The material below is to be copied exactly from the line with "Instruction: Open the" up to and including the line with "Where should I", with nothing else kept and no pictures.

- EXERCISE MATERIALS
BEGIN
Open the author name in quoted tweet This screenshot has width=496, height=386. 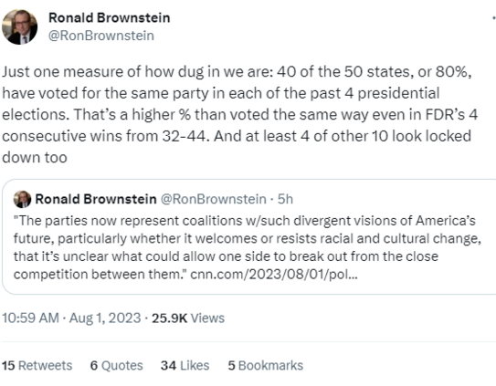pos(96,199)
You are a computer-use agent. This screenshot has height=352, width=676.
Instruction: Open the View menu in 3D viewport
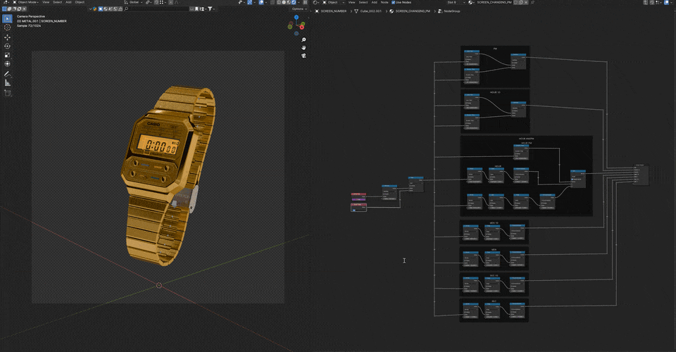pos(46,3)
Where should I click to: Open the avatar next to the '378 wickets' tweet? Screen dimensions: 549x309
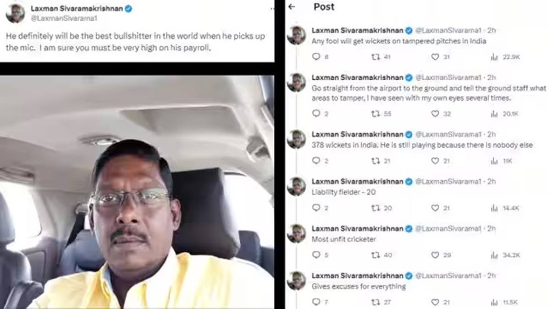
END
BEGIN
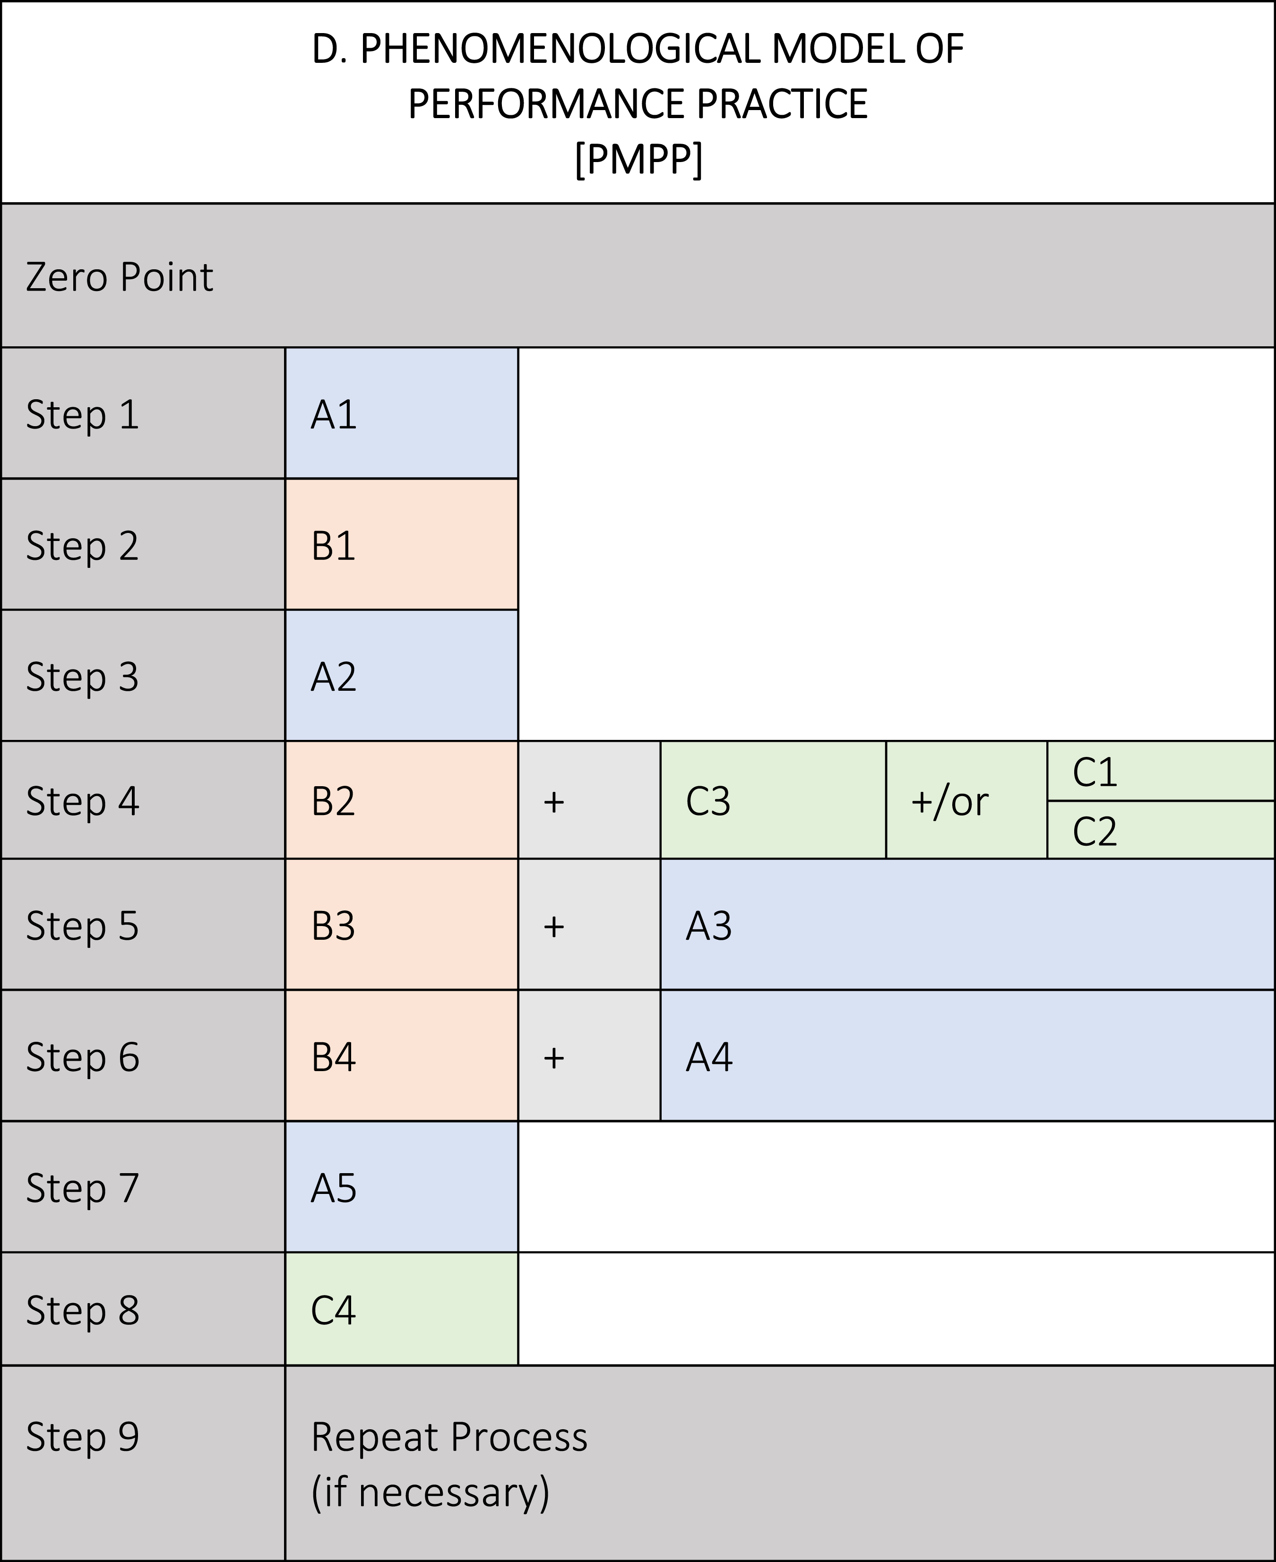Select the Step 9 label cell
END
- ANSWER SPACE
Instruction: Open the View menu in 3D viewport
pos(46,3)
Where should I click to: Open the avatar next to the '378 wickets' tweet? Screen dimensions: 549x309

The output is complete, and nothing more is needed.